Mais qu’est-ce que ça prend pour se lancer dans un projet d’accueil d’adultes atteints de déficience intellectuelle ou de trouble de spectre de l’autisme?

« C’est un travail multitâches où notre rôle principal, c’est de prendre soin de personnes qui en ont besoin », précise Danouska Lévesque qui agit comme famille d’accueil depuis neuf ans.

« Nous sommes là pour nourrir ces adultes, pour faire pour que tout le monde soit bien. Je compare souvent à ce qu’on faisait dans le temps dans nos grandes familles, quand on s’arrangeait pour que ça fonctionne. Ça prend de la constance, de la cohérence, de la stabilité, de l’encadrement, de la sécurité et de l’amour », clame la passionnée responsable.

Son travail des neuf dernières années la passionne. « Moi, j’adore cuisiner. Des fois je cuisine, je suis contente, je me dis que c’est super, que mes résidents vont tellement trouver ça bon... Mais la plupart ne vont pas me le dire, ils n’en sont pas capables. Moi ma paye, je vais la chercher quand je vois que mes résidents sont bien, quand je vois les petites réussites des personnes qui arrivent ici, quand je vois sur leur visage qu’ils sont bien, quand je les vois s’endormir dans le calme... » soutient Danouska Lévesque.

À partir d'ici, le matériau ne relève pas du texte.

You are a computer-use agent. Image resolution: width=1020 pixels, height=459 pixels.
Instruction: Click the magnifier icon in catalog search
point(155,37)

Le travail en est un à la fois exigeant et très gratifiant. « Oui, c’est un travail à l’année. Ces résidents vivent chez moi, dans ma maison. Mais je réussis à prendre des pauses, des congés et même des vacances. J’ai des remplaçants », explique Mme Lévesque qui, lors de ses journées de congé, va souvent garder ses neuf petits-enfants.

Celle qui gère ce chaleureux foyer d’accueil a occupé de nombreux postes dans sa vie; elle est même retournée à l’université pour faire une maîtrise. Mais c’est dans ce métier qu’elle s’est épanouie le plus et le mieux.

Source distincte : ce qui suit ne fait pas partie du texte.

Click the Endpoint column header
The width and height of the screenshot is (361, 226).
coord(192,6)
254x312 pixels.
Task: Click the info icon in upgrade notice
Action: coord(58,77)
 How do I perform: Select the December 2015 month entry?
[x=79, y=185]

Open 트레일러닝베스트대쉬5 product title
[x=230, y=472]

« J’ai un rôle dans la communauté, celui de démystifier la déficience intellectuelle. Je veux faciliter les contacts entre les résidents et les gens de la communauté. Les gens avec une DI sont incroyables. Ils ne vivent pas dans le passé, ils sont dans le présent, ils ne te jugent pas, ils ont cette super capacité », clame-t-elle.

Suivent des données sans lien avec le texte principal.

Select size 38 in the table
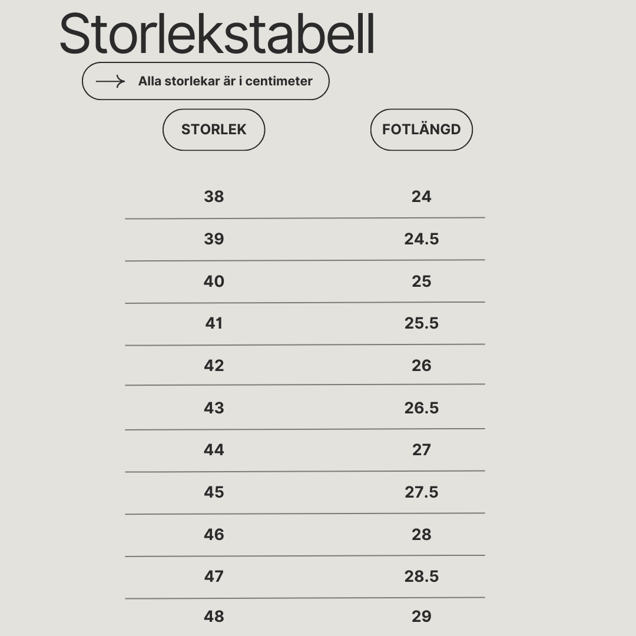Screen dimensions: 636x636 [214, 197]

Les personnes qui auraient envie de se lancer dans l’aventure seront bien entourées, dit Mme Lévesque.

« Il y a toute une équipe autour de nos résidences d’accueil, du côté des services cliniques et du côté administratif aussi », dit Marie-Josée Bolduc, chef de service en gestion contractuelle à la direction de la qualité au CIUSSS de l’Estrie-CHUS.

« Pour ceux qui ont le goût, je vous l’assure, c’est vraiment une belle aventure! » conclut Danouska Lévesque.